The regulator has run into similar problems at another nearby care home, The Haven, where John and Dorothy Burton became so concerned about bruising on John's 87-year-old step-father, Arthur, that last month they moved him to another home.
CSCI admits "people were left at risk" at The Haven and want to close it down, but the owners have appealed and it's still open.
Clearly, CSCI cannot and does not operate as a sort of adult protection force. Their way of doing things is to get nursing homes to improve themselves. But what happens when care homes don't improve themselves and patients are left at risk?
Social Services are described as the lead agency for adult protection, but they lack statutory powers, particularly as a crucial part of the draft Mental Incapacity Bill proposed by the Law Commission in 1995 - which deals with the physical protection of the elderly and gave powers to rescue them from harm, similar to those that protect children - was never carried into law.
When approached, both nursing homes declined to comment. As for the police, what West Yorkshire Police told a Calderdale Council working group, when they were looking into the safety of older people in care homes, is certainly instructive.

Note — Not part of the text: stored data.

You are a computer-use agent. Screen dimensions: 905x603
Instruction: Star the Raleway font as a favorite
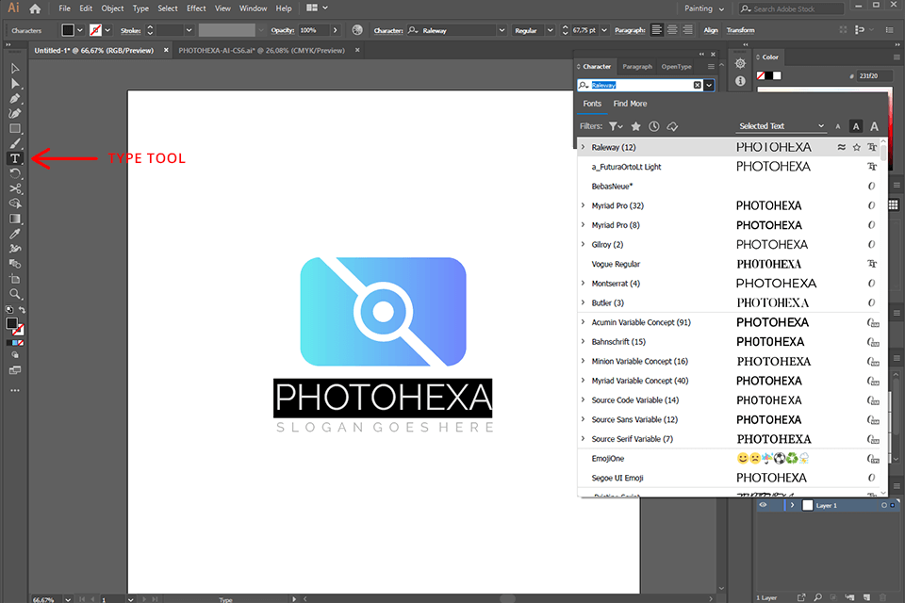point(857,147)
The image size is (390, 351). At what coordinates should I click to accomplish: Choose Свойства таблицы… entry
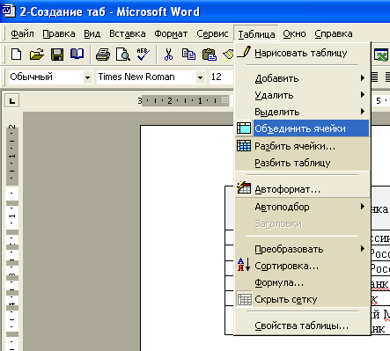pos(302,325)
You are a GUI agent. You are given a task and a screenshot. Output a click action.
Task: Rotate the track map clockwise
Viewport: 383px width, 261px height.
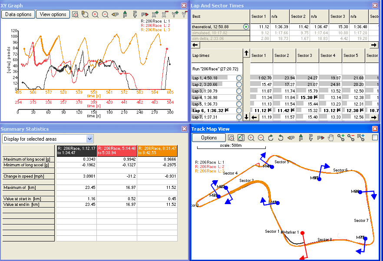271,138
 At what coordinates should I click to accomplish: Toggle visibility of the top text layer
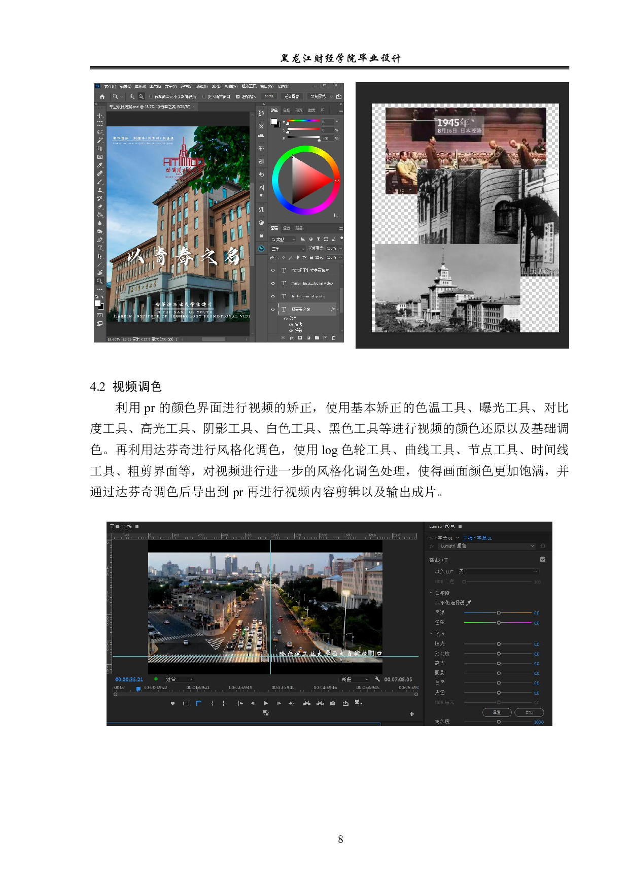273,270
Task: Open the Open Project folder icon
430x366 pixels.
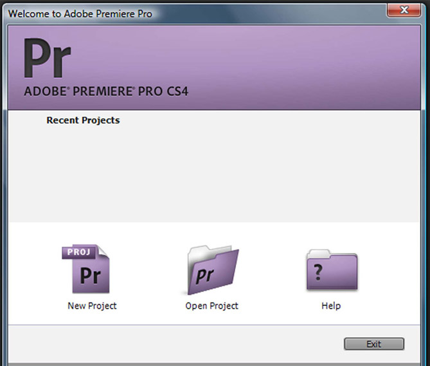Action: coord(212,271)

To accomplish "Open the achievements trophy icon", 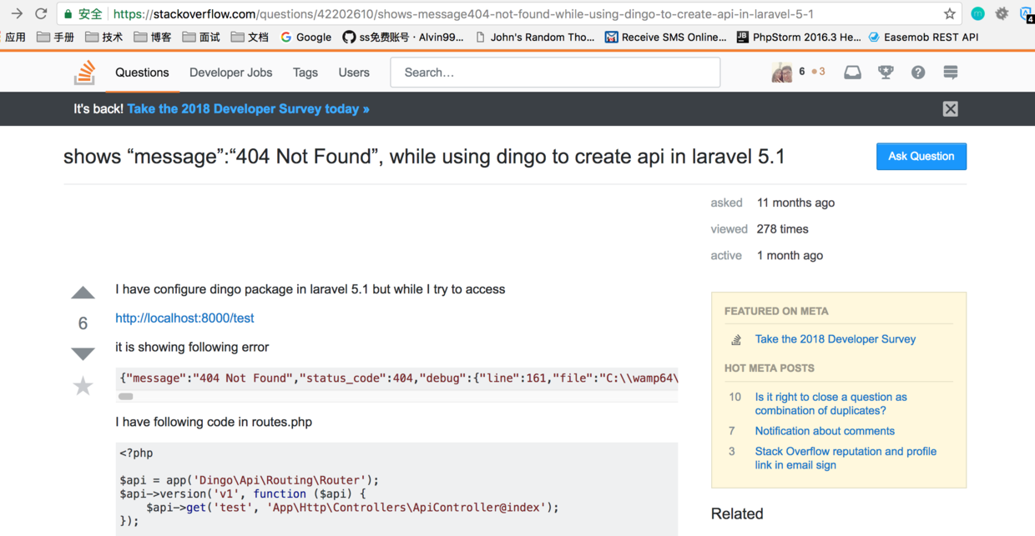I will click(886, 73).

"West Yorkshire Police reported that they do not keep specific data because it is not a huge concern." Not huge to whom? It certainly is of the greatest possible concern to those elderly patients being abused and to their anxious relatives.
The police say they recognise that this is a "sensitive issue" and "take any allegations very seriously and would gather evidence if necessary". But there's an obvious problem here. Old people, just like children, often make poor witnesses. They forget things. They get confused.
Not so long ago, the idea of children being abused and neglected seemed, to many, unthinkable. Perhaps it's time to begin thinking something similarly unthinkable - that old people in the trusting setting of a nursing home may be being abused - and start from there.
PANORAMA: Please Look After Mum is on BBC1 tonight at 8.30pm.